**Data supplied:**
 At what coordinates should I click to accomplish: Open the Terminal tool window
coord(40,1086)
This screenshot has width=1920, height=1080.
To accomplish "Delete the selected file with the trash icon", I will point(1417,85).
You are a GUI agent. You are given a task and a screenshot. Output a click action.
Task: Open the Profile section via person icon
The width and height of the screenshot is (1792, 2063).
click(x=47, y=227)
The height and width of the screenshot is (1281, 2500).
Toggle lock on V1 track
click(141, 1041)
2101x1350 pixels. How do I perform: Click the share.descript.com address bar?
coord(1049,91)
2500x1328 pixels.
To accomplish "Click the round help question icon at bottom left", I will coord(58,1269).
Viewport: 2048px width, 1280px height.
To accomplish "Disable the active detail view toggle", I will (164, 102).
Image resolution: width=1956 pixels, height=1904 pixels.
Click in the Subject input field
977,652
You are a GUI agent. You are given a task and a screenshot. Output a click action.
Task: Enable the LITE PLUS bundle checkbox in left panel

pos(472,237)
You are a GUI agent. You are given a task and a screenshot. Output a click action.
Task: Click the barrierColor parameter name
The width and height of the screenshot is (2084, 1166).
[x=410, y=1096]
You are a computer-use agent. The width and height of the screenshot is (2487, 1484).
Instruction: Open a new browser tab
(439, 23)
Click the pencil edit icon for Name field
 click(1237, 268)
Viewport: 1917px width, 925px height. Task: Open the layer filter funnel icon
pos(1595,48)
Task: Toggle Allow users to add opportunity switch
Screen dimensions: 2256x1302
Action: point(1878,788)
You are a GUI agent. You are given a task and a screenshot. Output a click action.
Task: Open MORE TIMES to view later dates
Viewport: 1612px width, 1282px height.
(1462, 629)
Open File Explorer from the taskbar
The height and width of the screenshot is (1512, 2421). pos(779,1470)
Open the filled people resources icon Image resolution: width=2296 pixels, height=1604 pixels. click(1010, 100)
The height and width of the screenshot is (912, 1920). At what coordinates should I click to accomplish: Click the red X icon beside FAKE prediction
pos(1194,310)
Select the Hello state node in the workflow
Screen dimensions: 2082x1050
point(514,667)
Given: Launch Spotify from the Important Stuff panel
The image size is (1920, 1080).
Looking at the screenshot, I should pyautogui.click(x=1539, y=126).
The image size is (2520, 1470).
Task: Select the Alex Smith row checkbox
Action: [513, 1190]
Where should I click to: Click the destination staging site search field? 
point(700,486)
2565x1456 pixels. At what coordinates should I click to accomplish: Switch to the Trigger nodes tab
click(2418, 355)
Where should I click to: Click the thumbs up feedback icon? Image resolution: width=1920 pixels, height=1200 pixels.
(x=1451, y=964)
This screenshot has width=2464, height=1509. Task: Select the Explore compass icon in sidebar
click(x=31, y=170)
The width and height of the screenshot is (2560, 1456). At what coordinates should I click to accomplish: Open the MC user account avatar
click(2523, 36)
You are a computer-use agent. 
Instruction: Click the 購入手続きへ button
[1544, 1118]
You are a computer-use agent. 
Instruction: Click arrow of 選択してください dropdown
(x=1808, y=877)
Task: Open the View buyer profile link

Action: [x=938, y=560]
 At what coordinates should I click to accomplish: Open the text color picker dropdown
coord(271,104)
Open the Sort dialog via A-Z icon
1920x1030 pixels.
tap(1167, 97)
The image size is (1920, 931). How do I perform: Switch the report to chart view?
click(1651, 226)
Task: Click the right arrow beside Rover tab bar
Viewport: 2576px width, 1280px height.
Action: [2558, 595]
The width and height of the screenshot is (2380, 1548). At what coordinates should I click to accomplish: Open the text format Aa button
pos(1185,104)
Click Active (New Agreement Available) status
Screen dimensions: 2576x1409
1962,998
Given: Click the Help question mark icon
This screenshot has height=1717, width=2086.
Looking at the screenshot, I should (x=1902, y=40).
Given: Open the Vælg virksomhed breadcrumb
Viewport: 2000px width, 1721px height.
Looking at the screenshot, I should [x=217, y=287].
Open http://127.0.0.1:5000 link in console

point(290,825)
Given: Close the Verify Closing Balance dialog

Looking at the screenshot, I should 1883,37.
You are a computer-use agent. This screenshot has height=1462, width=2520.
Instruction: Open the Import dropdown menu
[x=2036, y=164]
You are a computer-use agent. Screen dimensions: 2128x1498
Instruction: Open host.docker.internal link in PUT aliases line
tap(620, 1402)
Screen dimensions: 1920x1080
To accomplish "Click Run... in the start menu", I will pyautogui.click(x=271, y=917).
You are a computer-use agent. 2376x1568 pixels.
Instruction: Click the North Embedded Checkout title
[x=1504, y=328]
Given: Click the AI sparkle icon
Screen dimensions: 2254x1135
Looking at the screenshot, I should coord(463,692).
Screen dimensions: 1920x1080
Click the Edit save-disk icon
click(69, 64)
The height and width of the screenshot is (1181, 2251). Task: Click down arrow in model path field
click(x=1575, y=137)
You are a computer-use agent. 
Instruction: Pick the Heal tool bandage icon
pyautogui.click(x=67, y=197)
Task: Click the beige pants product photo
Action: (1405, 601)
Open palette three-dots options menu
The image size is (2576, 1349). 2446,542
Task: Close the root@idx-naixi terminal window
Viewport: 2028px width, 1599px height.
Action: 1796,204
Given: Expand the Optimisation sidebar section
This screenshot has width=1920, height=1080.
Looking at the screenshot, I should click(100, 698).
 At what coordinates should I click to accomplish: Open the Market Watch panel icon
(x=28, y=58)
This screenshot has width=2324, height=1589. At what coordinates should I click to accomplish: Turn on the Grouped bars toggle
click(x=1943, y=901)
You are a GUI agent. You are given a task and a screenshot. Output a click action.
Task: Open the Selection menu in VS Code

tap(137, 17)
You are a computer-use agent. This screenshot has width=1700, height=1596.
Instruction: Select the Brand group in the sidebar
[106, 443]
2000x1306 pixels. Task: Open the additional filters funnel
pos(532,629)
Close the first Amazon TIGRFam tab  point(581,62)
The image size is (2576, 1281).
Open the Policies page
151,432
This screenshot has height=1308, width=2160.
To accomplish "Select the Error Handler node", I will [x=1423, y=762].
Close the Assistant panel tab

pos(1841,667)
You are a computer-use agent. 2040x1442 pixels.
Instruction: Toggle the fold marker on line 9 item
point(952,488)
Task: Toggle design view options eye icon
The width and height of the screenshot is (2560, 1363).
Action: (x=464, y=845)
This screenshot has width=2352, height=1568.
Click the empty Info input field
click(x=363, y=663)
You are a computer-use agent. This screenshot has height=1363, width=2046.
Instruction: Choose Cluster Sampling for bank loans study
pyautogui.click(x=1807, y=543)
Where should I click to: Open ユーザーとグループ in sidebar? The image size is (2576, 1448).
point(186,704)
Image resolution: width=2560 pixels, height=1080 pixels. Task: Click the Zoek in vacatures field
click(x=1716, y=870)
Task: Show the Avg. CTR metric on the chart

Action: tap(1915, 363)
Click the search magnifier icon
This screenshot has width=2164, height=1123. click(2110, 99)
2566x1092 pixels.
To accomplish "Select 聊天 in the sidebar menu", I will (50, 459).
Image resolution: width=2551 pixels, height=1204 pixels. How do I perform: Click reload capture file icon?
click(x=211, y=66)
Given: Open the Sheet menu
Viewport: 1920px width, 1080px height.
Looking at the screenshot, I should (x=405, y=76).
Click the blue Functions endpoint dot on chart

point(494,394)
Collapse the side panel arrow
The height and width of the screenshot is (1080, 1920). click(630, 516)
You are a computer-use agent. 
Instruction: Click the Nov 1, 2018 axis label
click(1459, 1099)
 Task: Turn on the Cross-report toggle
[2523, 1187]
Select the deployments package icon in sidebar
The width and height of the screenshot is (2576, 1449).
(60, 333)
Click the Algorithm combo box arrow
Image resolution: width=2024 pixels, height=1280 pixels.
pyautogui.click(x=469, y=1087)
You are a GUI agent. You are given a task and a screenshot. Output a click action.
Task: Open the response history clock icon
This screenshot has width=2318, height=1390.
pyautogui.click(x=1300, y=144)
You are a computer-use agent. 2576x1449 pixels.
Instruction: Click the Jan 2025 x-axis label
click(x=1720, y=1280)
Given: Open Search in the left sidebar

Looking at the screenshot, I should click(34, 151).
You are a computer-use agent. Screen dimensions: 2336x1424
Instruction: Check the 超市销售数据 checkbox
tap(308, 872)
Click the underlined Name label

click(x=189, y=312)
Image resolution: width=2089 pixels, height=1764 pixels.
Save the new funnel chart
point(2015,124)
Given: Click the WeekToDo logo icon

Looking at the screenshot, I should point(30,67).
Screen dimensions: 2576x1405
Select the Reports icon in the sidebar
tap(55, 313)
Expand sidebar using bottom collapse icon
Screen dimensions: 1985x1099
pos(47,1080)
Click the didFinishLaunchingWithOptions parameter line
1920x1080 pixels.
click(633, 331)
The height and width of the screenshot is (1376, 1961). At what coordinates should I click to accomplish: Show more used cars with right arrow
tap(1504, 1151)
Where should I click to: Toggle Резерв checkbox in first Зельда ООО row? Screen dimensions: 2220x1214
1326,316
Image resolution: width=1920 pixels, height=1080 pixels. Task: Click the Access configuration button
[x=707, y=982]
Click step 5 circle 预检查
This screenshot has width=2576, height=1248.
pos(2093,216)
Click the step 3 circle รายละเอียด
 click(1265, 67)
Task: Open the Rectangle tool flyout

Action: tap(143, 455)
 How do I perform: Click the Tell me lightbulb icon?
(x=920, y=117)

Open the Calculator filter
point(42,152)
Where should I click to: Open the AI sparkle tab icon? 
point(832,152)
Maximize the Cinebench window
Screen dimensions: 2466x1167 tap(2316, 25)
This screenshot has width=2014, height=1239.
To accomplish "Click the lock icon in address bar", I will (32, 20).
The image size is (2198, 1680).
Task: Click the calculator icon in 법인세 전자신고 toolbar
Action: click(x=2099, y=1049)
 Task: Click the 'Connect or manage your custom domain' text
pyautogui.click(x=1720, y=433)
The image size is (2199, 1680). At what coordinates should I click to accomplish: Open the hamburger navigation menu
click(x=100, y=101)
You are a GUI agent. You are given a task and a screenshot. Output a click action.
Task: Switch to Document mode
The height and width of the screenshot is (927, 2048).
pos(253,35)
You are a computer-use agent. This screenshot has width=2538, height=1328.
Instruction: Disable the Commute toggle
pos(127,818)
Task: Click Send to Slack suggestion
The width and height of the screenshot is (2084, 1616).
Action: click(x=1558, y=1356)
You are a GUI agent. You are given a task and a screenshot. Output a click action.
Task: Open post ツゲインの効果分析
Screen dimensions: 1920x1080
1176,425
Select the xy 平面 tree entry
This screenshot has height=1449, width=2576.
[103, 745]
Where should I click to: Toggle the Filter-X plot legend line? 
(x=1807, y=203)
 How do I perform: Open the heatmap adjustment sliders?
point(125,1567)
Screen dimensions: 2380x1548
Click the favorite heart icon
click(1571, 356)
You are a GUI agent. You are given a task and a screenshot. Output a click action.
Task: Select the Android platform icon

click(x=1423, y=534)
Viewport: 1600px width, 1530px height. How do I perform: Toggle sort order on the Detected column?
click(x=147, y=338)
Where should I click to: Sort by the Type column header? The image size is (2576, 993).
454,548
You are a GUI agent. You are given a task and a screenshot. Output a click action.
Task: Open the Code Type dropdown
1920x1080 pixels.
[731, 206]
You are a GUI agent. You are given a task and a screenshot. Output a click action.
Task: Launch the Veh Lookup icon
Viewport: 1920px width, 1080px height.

**Task instructions:** Your answer should be the lines above from the one containing "Instruction: Toggle the" through the one containing "2566x1092 pixels.", copied exactly and with both ends kept.

**Solution to this problem:**
Instruction: Toggle the fold marker on line 9 item
point(952,488)
Task: Toggle design view options eye icon
The width and height of the screenshot is (2560, 1363).
Action: (x=464, y=845)
This screenshot has width=2352, height=1568.
Click the empty Info input field
click(x=363, y=663)
You are a computer-use agent. This screenshot has height=1363, width=2046.
Instruction: Choose Cluster Sampling for bank loans study
pyautogui.click(x=1807, y=543)
Where should I click to: Open ユーザーとグループ in sidebar? The image size is (2576, 1448).
point(186,704)
Image resolution: width=2560 pixels, height=1080 pixels. Task: Click the Zoek in vacatures field
click(x=1716, y=870)
Task: Show the Avg. CTR metric on the chart

Action: tap(1915, 363)
Click the search magnifier icon
This screenshot has width=2164, height=1123. click(2110, 99)
2566x1092 pixels.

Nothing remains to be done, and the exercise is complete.